Consumer groups gave a guarded welcome to the announcement. But trade unions said that up to 10,000 jobs could be scsrapped and warned of a greater risk of lengthy blackouts.
Mr McCarthy insisted that, although the new price caps will lead to an average cut in bills of only pounds 15, consumers could eventually enjoy savings of as much as pounds 50 as competition stiffens and electricity trading is liberalised, leading to lower generation charges.
So far, three million consumers - one in eight households - have changed supplier, making savings of pounds 20 to pounds 30 a year. To try to accelerate the rate of switching, ministers intend to change the rules so customers who are in debt to their existing supplier can still change to a rival supplier.

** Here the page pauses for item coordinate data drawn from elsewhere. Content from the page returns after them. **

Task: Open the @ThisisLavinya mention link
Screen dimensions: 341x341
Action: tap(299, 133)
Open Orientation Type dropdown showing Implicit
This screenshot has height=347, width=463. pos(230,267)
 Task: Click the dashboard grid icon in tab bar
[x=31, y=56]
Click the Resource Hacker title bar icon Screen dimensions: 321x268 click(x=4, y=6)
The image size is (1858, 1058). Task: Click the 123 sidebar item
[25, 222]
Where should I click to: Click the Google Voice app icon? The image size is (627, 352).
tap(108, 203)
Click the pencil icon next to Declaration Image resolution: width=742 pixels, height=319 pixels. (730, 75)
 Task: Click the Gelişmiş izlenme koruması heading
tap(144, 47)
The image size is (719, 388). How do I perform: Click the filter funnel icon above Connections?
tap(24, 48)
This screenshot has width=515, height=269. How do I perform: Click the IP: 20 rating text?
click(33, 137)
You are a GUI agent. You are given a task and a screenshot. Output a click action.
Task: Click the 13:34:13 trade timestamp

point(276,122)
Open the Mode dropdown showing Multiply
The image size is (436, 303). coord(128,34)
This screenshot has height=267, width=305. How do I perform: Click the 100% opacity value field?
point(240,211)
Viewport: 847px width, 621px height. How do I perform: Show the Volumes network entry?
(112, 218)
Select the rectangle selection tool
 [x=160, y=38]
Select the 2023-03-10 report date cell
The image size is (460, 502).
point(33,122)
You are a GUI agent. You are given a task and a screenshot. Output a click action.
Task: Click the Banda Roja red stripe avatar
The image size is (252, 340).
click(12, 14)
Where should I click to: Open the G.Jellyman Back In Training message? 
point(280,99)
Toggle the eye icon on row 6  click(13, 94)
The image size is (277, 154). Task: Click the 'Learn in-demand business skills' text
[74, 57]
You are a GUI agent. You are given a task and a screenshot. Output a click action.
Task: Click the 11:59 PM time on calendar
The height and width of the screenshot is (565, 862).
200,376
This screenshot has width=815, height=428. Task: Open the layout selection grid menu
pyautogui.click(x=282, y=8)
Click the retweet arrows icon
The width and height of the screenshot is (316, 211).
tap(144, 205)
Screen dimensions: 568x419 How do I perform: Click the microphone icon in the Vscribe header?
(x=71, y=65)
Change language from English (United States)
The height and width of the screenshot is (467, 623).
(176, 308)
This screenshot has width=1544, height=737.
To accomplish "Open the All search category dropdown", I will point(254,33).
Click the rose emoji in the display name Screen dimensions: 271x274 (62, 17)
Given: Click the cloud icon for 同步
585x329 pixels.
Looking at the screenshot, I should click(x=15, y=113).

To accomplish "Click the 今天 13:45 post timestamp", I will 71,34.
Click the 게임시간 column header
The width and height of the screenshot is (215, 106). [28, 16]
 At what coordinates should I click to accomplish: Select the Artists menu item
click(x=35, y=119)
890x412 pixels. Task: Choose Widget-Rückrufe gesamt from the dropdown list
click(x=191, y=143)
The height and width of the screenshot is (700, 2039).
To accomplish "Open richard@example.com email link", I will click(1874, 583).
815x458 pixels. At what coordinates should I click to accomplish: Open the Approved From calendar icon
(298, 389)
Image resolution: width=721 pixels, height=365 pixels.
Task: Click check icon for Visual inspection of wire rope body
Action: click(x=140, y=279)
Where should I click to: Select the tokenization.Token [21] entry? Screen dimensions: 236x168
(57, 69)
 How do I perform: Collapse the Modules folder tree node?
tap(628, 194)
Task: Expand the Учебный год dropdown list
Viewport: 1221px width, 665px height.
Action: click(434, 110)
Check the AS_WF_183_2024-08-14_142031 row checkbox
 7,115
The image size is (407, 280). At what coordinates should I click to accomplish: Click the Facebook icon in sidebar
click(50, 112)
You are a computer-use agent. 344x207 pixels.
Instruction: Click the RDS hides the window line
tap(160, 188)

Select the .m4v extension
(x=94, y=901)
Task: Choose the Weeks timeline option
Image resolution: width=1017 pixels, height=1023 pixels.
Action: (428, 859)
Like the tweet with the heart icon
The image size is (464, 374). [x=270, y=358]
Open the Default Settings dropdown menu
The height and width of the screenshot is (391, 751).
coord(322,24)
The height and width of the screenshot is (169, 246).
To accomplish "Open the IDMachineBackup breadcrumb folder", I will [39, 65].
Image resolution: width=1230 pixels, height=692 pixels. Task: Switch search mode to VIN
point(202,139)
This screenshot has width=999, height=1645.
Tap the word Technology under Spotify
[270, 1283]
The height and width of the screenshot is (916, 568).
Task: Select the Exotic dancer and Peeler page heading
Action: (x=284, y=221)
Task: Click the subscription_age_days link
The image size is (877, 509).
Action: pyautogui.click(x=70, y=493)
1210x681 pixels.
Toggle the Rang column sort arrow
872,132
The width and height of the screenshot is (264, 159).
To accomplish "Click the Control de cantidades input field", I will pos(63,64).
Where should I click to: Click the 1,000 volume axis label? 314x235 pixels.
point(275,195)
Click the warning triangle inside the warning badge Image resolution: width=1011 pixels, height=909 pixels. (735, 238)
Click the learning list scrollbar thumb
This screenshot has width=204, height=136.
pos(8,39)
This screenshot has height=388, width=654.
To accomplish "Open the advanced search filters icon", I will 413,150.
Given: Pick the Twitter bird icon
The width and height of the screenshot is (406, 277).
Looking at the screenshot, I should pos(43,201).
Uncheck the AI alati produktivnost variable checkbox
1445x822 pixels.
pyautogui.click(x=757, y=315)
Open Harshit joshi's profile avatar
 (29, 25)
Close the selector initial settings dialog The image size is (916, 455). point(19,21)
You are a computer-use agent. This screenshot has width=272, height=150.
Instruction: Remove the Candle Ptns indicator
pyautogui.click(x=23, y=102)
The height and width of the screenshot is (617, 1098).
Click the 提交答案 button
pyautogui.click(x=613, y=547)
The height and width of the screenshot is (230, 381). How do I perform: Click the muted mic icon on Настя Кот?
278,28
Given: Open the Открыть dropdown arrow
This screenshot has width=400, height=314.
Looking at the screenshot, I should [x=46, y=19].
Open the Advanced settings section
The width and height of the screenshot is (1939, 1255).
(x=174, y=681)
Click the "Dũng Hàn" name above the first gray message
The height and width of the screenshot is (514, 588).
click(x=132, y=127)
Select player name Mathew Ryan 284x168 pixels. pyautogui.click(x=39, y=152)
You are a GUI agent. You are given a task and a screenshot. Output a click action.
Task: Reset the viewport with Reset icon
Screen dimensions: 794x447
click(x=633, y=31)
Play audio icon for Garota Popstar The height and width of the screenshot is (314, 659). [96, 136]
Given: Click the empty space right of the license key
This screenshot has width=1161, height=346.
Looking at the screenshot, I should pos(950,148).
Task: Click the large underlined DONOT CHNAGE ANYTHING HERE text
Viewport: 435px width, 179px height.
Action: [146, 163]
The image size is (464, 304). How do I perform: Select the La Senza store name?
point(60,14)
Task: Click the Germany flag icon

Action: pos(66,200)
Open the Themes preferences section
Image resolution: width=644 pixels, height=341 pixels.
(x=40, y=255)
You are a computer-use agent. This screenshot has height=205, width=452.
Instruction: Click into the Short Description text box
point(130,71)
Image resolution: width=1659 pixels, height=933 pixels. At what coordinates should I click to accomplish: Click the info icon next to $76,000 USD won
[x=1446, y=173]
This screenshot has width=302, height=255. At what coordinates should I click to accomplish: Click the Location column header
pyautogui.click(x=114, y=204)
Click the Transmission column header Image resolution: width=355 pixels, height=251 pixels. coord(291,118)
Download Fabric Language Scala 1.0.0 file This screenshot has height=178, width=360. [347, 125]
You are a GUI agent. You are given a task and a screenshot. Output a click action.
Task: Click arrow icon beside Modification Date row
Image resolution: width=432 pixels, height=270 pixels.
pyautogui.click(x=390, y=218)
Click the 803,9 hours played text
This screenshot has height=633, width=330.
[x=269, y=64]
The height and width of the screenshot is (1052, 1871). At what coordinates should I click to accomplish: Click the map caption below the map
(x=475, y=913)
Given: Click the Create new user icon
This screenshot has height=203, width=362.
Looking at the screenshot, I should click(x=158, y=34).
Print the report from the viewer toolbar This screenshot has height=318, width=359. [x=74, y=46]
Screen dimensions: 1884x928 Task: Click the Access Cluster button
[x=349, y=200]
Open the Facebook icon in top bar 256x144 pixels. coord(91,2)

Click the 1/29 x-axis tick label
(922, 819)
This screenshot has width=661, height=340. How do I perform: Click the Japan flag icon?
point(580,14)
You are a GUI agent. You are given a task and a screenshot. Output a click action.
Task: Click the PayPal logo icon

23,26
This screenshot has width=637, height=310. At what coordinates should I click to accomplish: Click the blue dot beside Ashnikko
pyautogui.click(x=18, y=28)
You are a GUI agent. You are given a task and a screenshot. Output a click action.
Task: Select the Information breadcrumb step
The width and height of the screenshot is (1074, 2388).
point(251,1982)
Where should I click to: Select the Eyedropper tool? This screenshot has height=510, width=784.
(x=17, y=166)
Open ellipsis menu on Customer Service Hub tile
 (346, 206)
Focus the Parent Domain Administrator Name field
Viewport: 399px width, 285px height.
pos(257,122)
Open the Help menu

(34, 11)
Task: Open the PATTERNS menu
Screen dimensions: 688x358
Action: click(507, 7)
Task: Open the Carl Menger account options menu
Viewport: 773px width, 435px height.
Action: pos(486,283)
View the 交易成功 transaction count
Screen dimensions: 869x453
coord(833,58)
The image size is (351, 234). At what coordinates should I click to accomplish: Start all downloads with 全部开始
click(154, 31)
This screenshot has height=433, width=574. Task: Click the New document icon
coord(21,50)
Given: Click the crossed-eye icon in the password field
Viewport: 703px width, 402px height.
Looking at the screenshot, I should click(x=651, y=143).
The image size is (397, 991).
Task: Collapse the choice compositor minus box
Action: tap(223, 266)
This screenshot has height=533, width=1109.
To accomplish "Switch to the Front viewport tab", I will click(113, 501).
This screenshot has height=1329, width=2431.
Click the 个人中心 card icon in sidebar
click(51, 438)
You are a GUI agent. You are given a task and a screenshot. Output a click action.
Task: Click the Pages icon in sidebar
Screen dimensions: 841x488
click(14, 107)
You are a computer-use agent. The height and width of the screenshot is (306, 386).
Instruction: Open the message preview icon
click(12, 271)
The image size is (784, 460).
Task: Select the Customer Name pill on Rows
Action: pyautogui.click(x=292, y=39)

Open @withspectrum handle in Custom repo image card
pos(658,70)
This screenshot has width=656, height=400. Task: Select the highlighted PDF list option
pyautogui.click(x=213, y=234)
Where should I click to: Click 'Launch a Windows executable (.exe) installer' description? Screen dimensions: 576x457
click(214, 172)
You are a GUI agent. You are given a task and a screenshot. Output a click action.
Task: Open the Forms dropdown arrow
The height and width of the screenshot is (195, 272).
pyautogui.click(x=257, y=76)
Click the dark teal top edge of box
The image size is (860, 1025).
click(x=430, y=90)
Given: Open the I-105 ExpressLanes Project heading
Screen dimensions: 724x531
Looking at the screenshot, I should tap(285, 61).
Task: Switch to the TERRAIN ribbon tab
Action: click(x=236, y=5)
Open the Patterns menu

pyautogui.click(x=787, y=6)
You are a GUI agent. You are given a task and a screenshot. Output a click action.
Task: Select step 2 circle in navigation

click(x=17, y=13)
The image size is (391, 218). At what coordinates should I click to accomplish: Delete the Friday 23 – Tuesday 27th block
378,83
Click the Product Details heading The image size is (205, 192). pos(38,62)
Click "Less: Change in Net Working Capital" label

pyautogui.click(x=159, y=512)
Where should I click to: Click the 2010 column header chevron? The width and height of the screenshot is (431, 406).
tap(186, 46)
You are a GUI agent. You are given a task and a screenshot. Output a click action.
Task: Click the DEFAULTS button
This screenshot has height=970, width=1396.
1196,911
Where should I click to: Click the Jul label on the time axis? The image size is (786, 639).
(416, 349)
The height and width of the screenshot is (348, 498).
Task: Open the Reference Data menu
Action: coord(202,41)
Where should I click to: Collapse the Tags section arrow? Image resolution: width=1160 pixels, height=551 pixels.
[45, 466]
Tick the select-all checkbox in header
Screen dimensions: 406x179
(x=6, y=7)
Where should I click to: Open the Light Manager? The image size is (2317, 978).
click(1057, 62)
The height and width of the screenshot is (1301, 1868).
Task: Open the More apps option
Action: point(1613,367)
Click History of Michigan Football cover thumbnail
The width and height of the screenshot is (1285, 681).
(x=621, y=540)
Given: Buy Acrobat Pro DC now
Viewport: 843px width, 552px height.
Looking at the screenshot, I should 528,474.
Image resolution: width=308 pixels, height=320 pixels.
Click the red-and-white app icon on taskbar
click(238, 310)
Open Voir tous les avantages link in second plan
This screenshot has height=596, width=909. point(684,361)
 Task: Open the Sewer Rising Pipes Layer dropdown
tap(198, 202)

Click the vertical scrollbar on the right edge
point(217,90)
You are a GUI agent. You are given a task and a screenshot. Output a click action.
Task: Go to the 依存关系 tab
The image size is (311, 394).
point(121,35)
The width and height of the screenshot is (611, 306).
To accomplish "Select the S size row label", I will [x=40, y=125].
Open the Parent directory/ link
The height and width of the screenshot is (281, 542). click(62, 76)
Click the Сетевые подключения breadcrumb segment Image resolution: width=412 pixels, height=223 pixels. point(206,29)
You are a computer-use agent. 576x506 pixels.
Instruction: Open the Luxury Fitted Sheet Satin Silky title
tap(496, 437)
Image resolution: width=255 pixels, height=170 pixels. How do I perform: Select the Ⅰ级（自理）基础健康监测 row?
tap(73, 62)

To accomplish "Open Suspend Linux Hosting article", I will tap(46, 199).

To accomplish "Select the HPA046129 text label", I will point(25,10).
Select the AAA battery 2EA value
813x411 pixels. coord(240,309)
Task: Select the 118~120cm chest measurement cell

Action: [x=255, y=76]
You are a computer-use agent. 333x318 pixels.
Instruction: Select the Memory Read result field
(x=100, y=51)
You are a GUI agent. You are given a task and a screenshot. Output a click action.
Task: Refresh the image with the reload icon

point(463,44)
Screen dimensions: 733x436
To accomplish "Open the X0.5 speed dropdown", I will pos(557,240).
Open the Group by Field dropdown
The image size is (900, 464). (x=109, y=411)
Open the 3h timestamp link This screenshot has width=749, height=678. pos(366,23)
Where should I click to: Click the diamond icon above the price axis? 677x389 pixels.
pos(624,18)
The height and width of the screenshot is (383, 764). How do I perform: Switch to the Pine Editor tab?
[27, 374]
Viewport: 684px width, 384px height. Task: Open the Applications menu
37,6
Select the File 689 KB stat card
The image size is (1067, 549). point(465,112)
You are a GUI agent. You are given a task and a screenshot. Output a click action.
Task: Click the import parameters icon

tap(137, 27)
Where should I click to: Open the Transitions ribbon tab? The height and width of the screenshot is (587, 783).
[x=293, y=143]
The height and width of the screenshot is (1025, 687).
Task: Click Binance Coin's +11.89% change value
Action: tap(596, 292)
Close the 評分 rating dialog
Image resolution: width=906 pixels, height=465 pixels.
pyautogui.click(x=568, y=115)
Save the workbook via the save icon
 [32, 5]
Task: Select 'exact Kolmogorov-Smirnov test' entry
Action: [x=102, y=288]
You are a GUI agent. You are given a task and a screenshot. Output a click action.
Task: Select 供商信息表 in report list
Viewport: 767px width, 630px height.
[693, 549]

Mr McCarthy said the price curbs would transfer almost pounds 1bn a year from electricity companies to customers. PowerGen, which supplies 2.5 million households, mainly in the Midlands, immediately pledged to reduce bills by more than the minimum. It said average electricity bills would fall by pounds 22 next year while gas bills would come down by pounds 19.
The Ofgem-ordered cut in charges will reduce the typical electricity bill from pounds 251 to pounds 236 from next April. On top of reductions in water and gas bills announced in the past week, millions of households will see their overall utility charges fall by an average of pounds 60 a year.
The size of the cuts in power bills will vary by region. Customers of Northern Electric will see the biggest reduction with average bills falling by pounds 28 next year. Households in the region covered by Southern Electric will see the smallest reduction, of pounds 7 a year.
Sir Ken Jackson, general secretary of the AEEU, an engineering union, said the industry had already shed 80,000 jobs since privatisation and any further cuts would put supplies at risk. "There'll be too few skilled people to service the network and ensure a secure supply. It may take weeks rather than days to restore power after a blackout."